Но искушения обрушились немедля, как обрушивается цунами на бедный рыбацкий поселок. С той минуты, как за Дивным Гостем захлопнулась дверь библиотеки, Ника думала о нем посекундно, отчаянно понимая, что даже молясь Богу, она смотрит не на иконы, а на его лицо, полное золотого света. Это не плотское, это духовное чувство, старалась удержать себя в узде Ника, я не отношусь к нему, как к мужчине, но тут же все рушилось, едва Дивный Гость приходил в библиотеку. За разговорами о нужном и высоком Ника поминутно ловила себя на том, что неистово жаждет коснуться его волос, рук, губ, ресниц над золотыми глазами. Это причиняло ей почти физическую боль, повергало в жуткое отчаяние – ведь она дала обет отказа от противоположного пола, к тому же Дивный Гость чрезвычайно молод и конечно, не относится к ней, как к девушке, которую может полюбить… Боже, кричала Ника безмолвно, пусть он уйдет и никогда не возвращается, пусть я никогда не буду видеть его, пусть я его разлюблю! Но приходил день, и приходил Гость, садился рядом с библиотечной стойкой, и Ника, старая дева, неискушенная в делах сердца, обманывала себя тем, что, возможно, он тоже любит ее, как она – его, ведь у них такое родство душ, и разница в возрасте совсем не важна…

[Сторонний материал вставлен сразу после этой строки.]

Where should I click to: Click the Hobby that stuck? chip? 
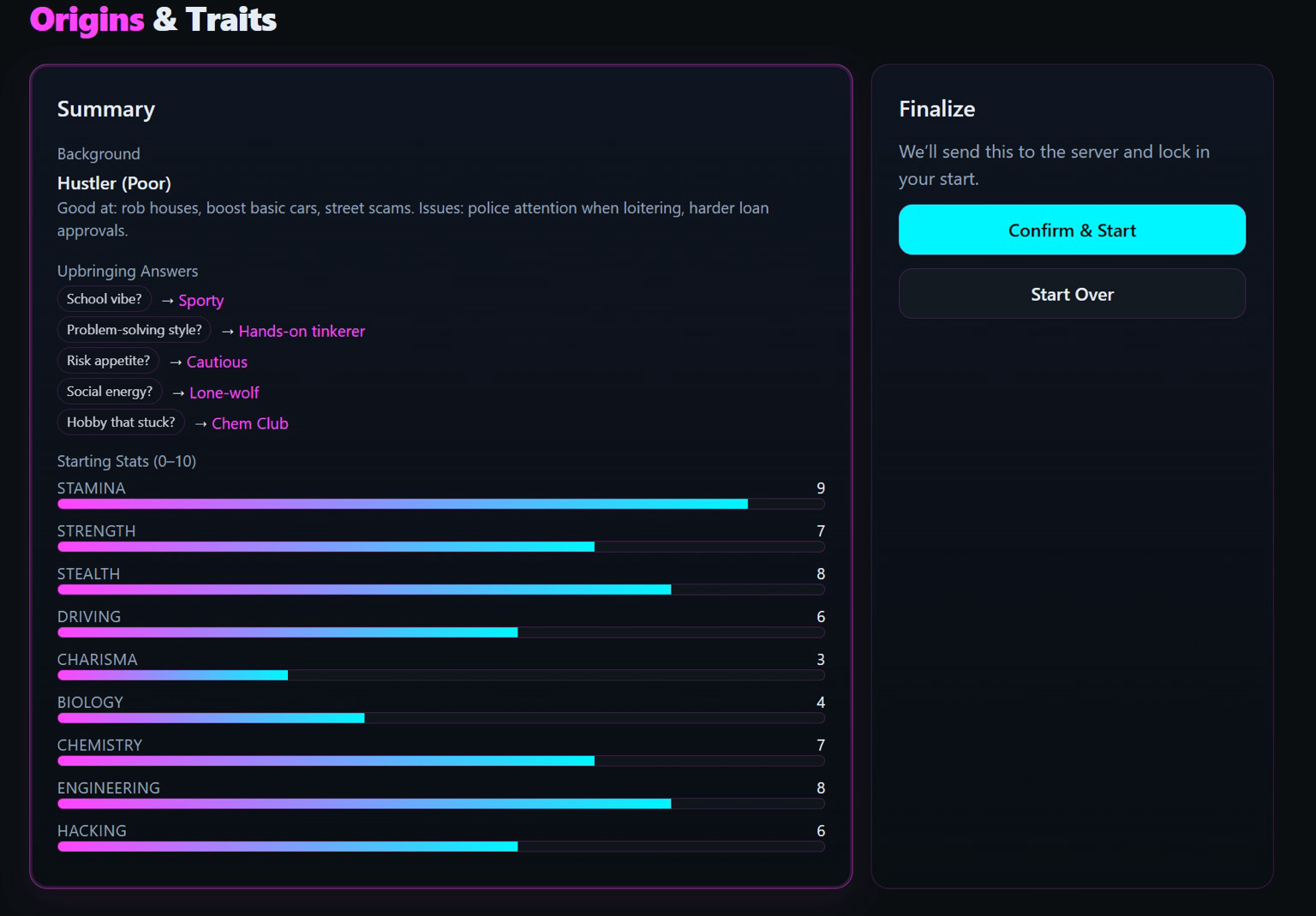120,422
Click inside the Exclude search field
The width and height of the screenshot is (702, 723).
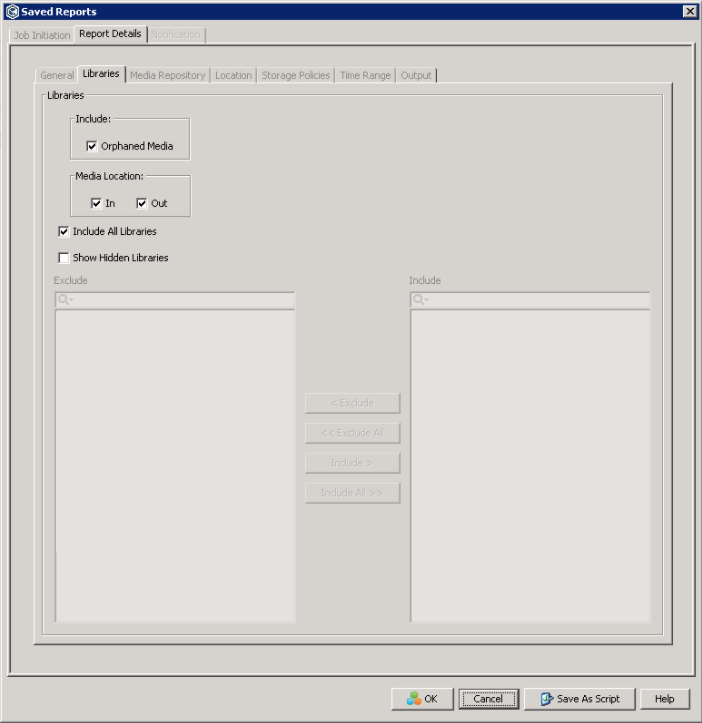[x=175, y=300]
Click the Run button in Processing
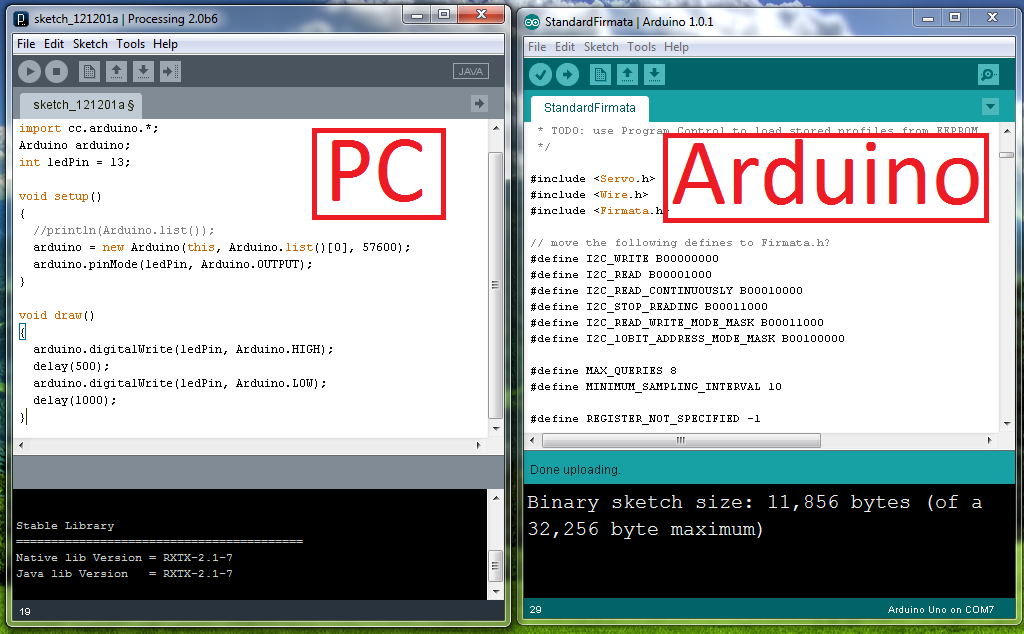The height and width of the screenshot is (634, 1024). tap(29, 71)
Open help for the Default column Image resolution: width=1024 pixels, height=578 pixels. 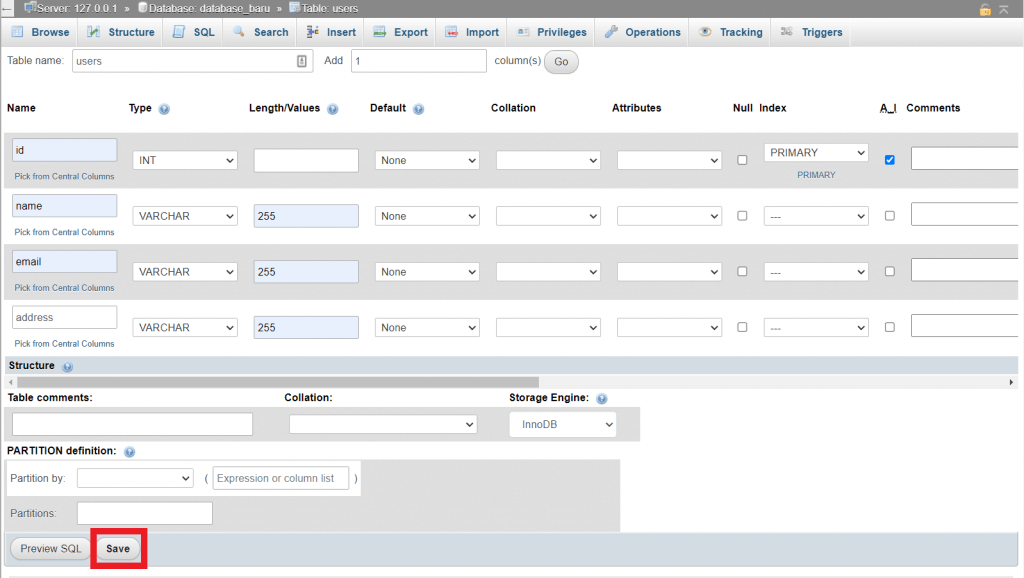point(419,108)
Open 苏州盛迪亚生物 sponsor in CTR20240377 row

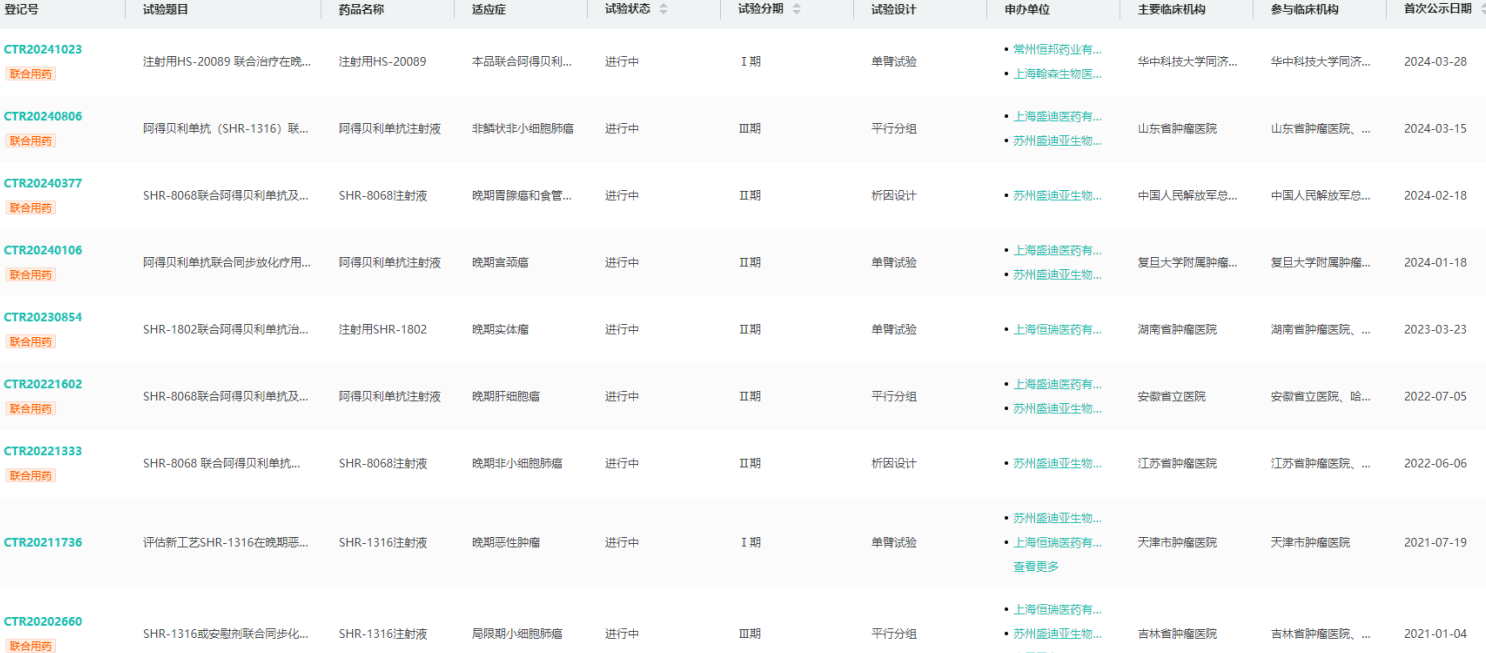pyautogui.click(x=1056, y=196)
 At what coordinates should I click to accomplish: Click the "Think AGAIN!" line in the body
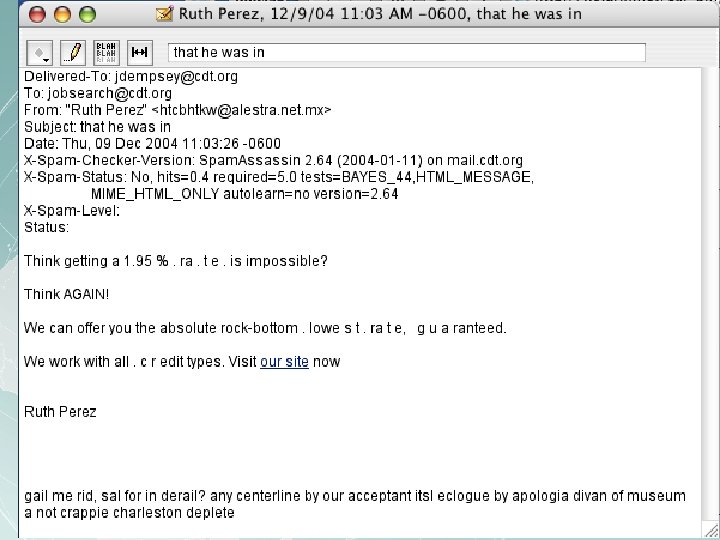tap(67, 295)
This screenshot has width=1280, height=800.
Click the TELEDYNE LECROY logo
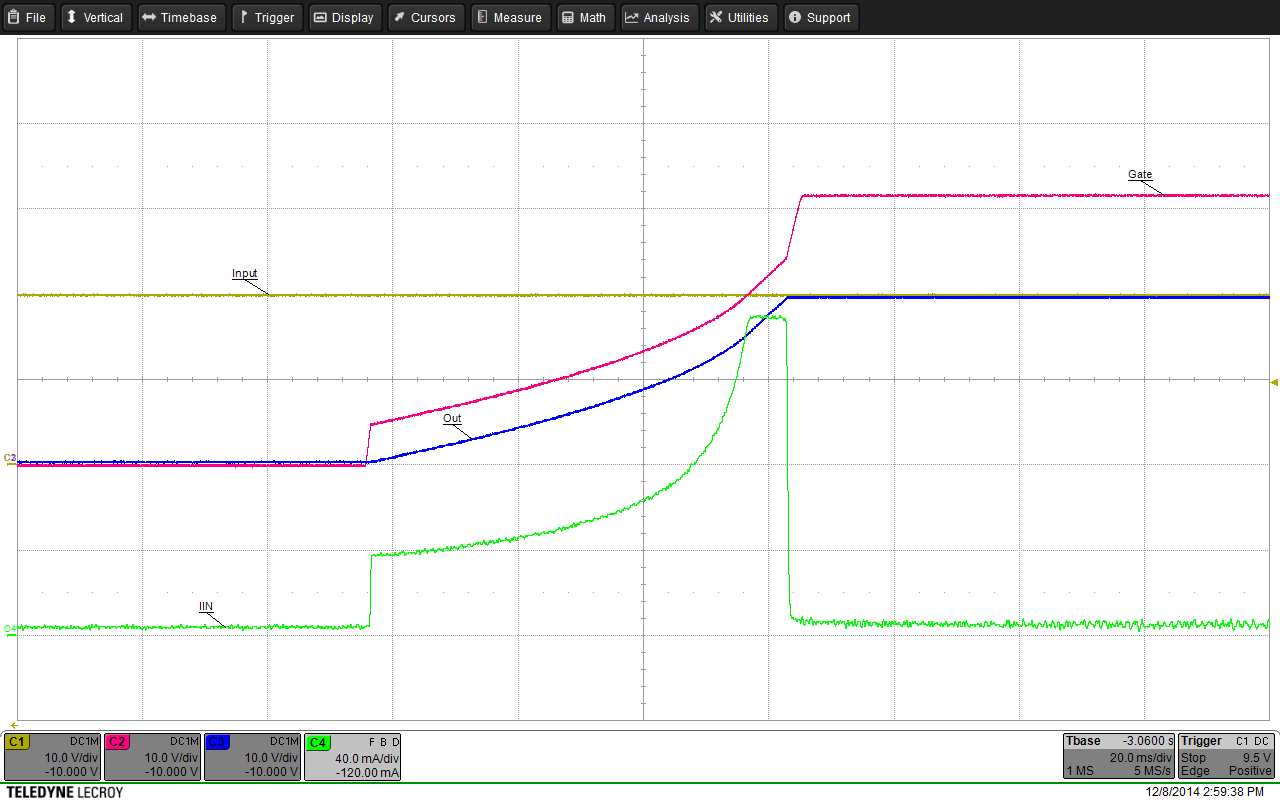tap(63, 791)
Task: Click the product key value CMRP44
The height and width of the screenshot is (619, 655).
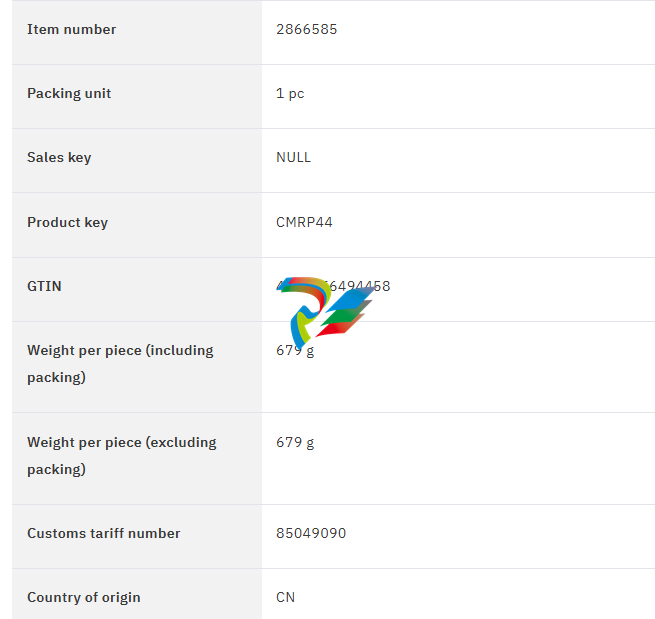Action: coord(304,222)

Они вместе ходили в храм, стояли рядом среди позолоты икон и горящих свечей, Ника незаметно отступала на шаг и смотрела на его затылок, где ерошились непослушные русые волосы, его почти мальчишечью шею, которую так хотелось целовать, его идеальную осанку бального танцора… Ты так прекрасен, а я так ничтожна, молила Ника, но если бы ты меня полюбил хоть сотой частью той любви, что я испытываю к тебе, я была бы счастливейшей из смертных! Мучение молчаливой страсти продолжалось до тех пор, пока она не созналась во всем духовному отцу – с рыданием, с осознанием своей глубокой порочности… Что ты, чадо, какая тут порочность, ты просто впервые влюбилась, молвил отец Вячеслав, до этого ты не знала, какими бывают искушения, ты дала обет девства, не подозревая, как сильно может любить и желать твое сердце. Я благословляю тебя признаться ему в этой любви, и если он в ответ любит тебя, что ж, вы нашли друг друга. Если же нет – прими это, смирись и избегай встреч с ним. Ника зазвала Дивного Гостя на свою дачу и там, сидя в саду за покрытым старой клеенкой столом, она призналась ему в своей любви, сделавшей ее столь больной и счастливой. Между ними стояла эмалированная миска со свежей клубникой, они только что собирали ее вместе, Ника вдыхала сладкий запах и на секунду подумала, что, возможно, будет кормить его клубникой из своих рук… Ее признание словно вышибло из него дух. Тебе же двадцать семь лет, сказал он отчаянно, и Ника поняла, как ошибалась в этом полуребенке-полумужчине. Я люблю тебя только как друга, виновато добавил он, словно оправдываясь. Я понимаю, мертво шевельнула губами Ника, тогда забудь все это. Давай вернемся в город, я возьму отпуск, мы не будем видеться, и я постараюсь все это выжечь из себя. Конечно, торопливо молвил Дивный Гость, но потом мы все-таки будем общаться, я не могу без тебя… Посмотрим, прошептала Ника, борясь со слезами отчаяния и злости. Если б ты знал, вырвалось у нее, сколько и чего я смогла бы тебе дать! Но довольно, идем. А клубника, напомнил он, мы же клубнику собирали. Ника коротко рассмеялась и вывалила клубнику в траву: идем, пора возвращаться к реальной жизни.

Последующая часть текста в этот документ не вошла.